◆ Tasks for this exercise:
1. Could you reproduce word for word the passage of the review of The Forgotten that begins at "Zugger paints the" and stops after "long-running family feud."?
2. What comes next in the review of The Forgotten? Continue it from after its final sentence.

By Christopher Lawrence Zugger
Syracuse University Press, 440 pages, $39.95


REVIEWED by MELISSA JONES

In these post-Soviet days, Russia and the reborn independent Eurasian states around it seem completely unrelated to the great Marxist machine that caused so much suffering. Meanwhile, as those who lived under Soviet oppression struggle to heal past wounds, the rest of us are happy to forget about the political experiment that caused such pain.

The memories and sufferings of persecutions long past still sting. The Polish Pope John Paul II is himself a hero of these times. He remembers. Despite the physical and political difficulties involved, his determination to visit Ukraine during his pontificate is just one more indication he will not allow the martyrs of Marxism to be completely forgotten.

Byzantine Catholic priest Christopher Lawrence Zugger also seeks to memorialize the sufferings of Catholics under the Soviet regime. In The Forgotten, Zugger provides an encyclopedic treatment of the fate of Catholicism under Bolshevism and Stalin. He covers a remarkable amount of ground, providing a little information about a lot of people, places and brands of Catholicism. He places special focus on the fate of Greek or Eastern Catholics who suffered persecution and martyrdom.

Zugger paints the Eastern Catholics as the Vatican’s stepchildren, persecuted by the Soviet Union and even by the crippled Russian Orthodox church, but forgotten by Rome. Greek or Eastern-rite Catholics came into existence after the Union of Brest, a city in Belarus, in 1596 when influential Eastern Orthodox bishops met with Roman Catholic bishops and declared union with Rome. Dissenting Orthodox bishops quickly cried foul, and the two sides excommunicated each other. Thus, history’s closest brush with an Orthodox-Catholic reunion became a bitter, long-running family feud.

Greek Catholics exist in the denominational cracks between Orthodoxy and Roman Catholicism. They often follow a Byzantine liturgy and spiritual style, and some of their priests are married. The Roman hierarchy has condemned attempts at forced “Latinization,” but Latin suspicion of the Greek Catholics still exists. The Orthodox church always viewed Catholicism as a rival, and to them a Greek Catholicism that looks like Orthodoxy on the outside while proclaiming loyalty to Rome is simply a wolf in sheep’s clothing.

This book is obviously a labor of love. Zugger claims to have spent most of his adult life studying this problem, and this thick book is the result of 10 years collecting stories, historical facts, maps and pictures. The reader, though, is quickly overwhelmed by his zealous and wide-ranging research into the history and politics surrounding the suffering of Catholics under Soviet rule.

◆ Data excerpt:
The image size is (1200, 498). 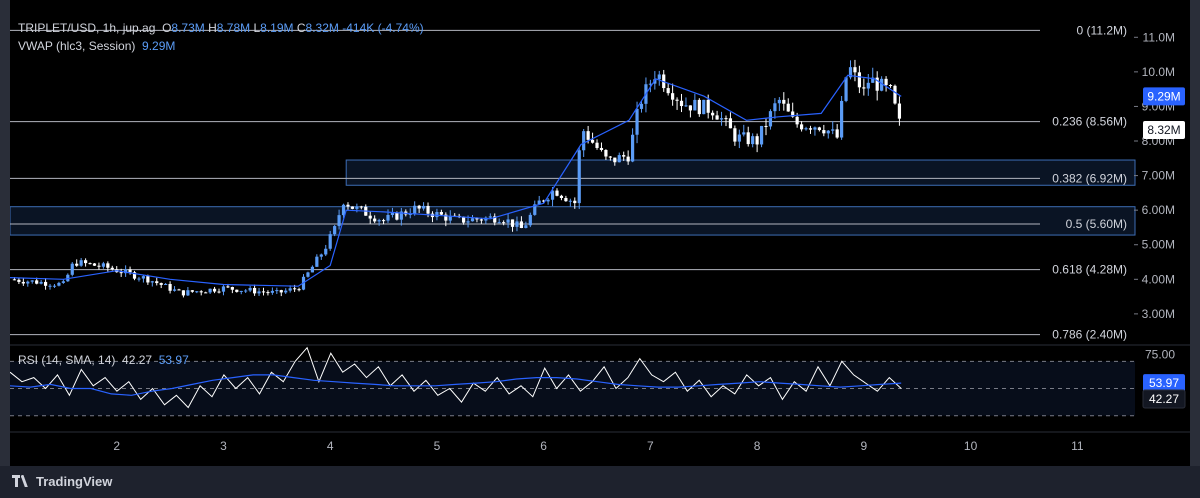 I want to click on fib-label-0.236: 0.236 (8.56M), so click(x=1090, y=122).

◆ Solved tasks:
1.
Zugger paints the Eastern Catholics as the Vatican’s stepchildren, persecuted by the Soviet Union and even by the crippled Russian Orthodox church, but forgotten by Rome. Greek or Eastern-rite Catholics came into existence after the Union of Brest, a city in Belarus, in 1596 when influential Eastern Orthodox bishops met with Roman Catholic bishops and declared union with Rome. Dissenting Orthodox bishops quickly cried foul, and the two sides excommunicated each other. Thus, history’s closest brush with an Orthodox-Catholic reunion became a bitter, long-running family feud.

2.
Unfortunately for Zugger, good histories of the Catholic church under Soviet oppression already exist, as do numerous histories of the oppressive Soviet policies regarding religion. Throughout the Cold War, armies of Ph.D. wannabes in Russian or Soviet Studies collected U.S. government grant money to write dissertations on the evils of the Soviet Union in every form. Thankfully, Zugger avoids Cold War rhetoric and finger-pointing at the Orthodox church leaders who made unsavory compromises with the Bolsheviks and Stalin for the sake of survival.

Despite his best intentions, Zugger provides a shallow chronology of historical facts, political policies and personages that buries some truly beautiful stories of faith and perseverance. The stories are there. You just have to hunt for them.

There is one particularly striking tale, of Third Order Dominican Mother Catherine. Mother Catherine and seven other nuns were arrested in March 1924 and sent to various prisons. Those women imprisoned together found ways to pursue theological and spiritual discipline. One nun even completed her novitiate in prison under the direction of an older sister. Mother Catherine was separated and sentenced to 10 years in prison. She was placed with common criminals but ended up winning such respect and affection that she was later moved to isolation.

Zugger rarely develops the personalities enough to elicit any feeling or understanding of what motivated these persons to make such sacrifices. This is, at best, a reference book from which might come more developed stories of the forgotten martyrs of this era. But Zugger hasn’t forgotten. And good for him.